Что нужно сделать:
1/ Перепишите слово в слово фрагмент отрывка о литературных портретах: от слов «И несомненно прав» до слов «он того хотел.» включительно.
2/ Ответьте коротко по отрывку о литературных портретах:
(a) Какой знак, согласно отрывку, был поставлен в воспоминаниях вместо точки?
(b) В каком году в Петербурге вышел сборник «Скифские черепки»?
(c) Кто был автором этого сборника?

Текст отрывка:
*-*-*
Читаем Литературные портреты: По памяти, по записям полностью

Личный подход к описываемому, как и некоторая небрежность и отсутствие строгого плана и хронологической последовательности придает аминадовской летописи особую специфическую ценность… Становится тогда понятным, что то, что наступило после Второй мировой войны, наполнило его чувством глубокого разочарования, и его угнетало сознание, что его пессимизм был в какой-то мере оправдан. Может быть, именно поэтому он и не закончил писание своих воспоминаний и прервал почти на полпути, вместо точки поставив точку с запятой, и подчеркивая, что «соблазну продолжения есть великий противовес: не все сказать, не договорить, вовремя опустить занавес». И тут же, словно «глядя на луч пурпурного заката», он приписал:

«Буря. Дерзанья. Тревоги.

Смысла искать — не найти.

Чувство железной дороги…

Поезд на третьем пути!».

И несомненно прав был этот «чуть-неврастеник», когда утверждал, что познать человеческую душу можно только с опозданием:

«Чужой печали, верьте, верьте!

Непрочно пламя в хрупком теле,

Ведь только после нашей смерти Нас любят так, как мы хотели».

Его самого, однако, любили при жизни, но, может быть, любили в нем не то, что надлежало любить, и наверное не так, как он того хотел.

Парижские черепки

Это было так давно, настолько истерлось из памяти, что уже может казаться, что этого вообще не было. В 1912 году в Петербурге вышел небольшой сборник стихов «Скифские черепки», в основном посвященный древнему Причерноморью, некой вымышленной скифской прародине. Автором книжечки была молодая поэтесса Кузьмина-Караваева, имя которой вне очень узкого литературного круга было мало кому известно. Была она близка тогдашнему — первому, блоковскому — «Цеху поэтов», усердно посещала нескончаемые бдения на пресловутой «башне» Вячеслава Ивана и, хоть и иногда приходила в «Бродячую собаку», говорили, что под платьем она носит некое подобие вериг и правду ищет в Четьи-Минеях. А, кроме того, знали, что она дружит с Блоком и это считалось тогда своего рода литературным «патентом на благородство».
*-*-*
Исходные данные:
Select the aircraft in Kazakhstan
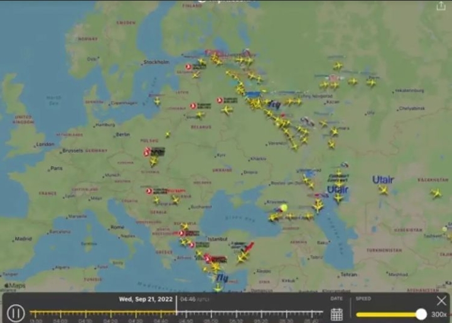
*-*-*
Ответы по порядку:
1/
И несомненно прав был этот «чуть-неврастеник», когда утверждал, что познать человеческую душу можно только с опозданием:

«Чужой печали, верьте, верьте!

Непрочно пламя в хрупком теле,

Ведь только после нашей смерти Нас любят так, как мы хотели».

Его самого, однако, любили при жизни, но, может быть, любили в нем не то, что надлежало любить, и наверное не так, как он того хотел.

2/
(a) Точка с запятой.
(b) В 1912 году.
(c) Молодая поэтесса Кузьмина-Караваева.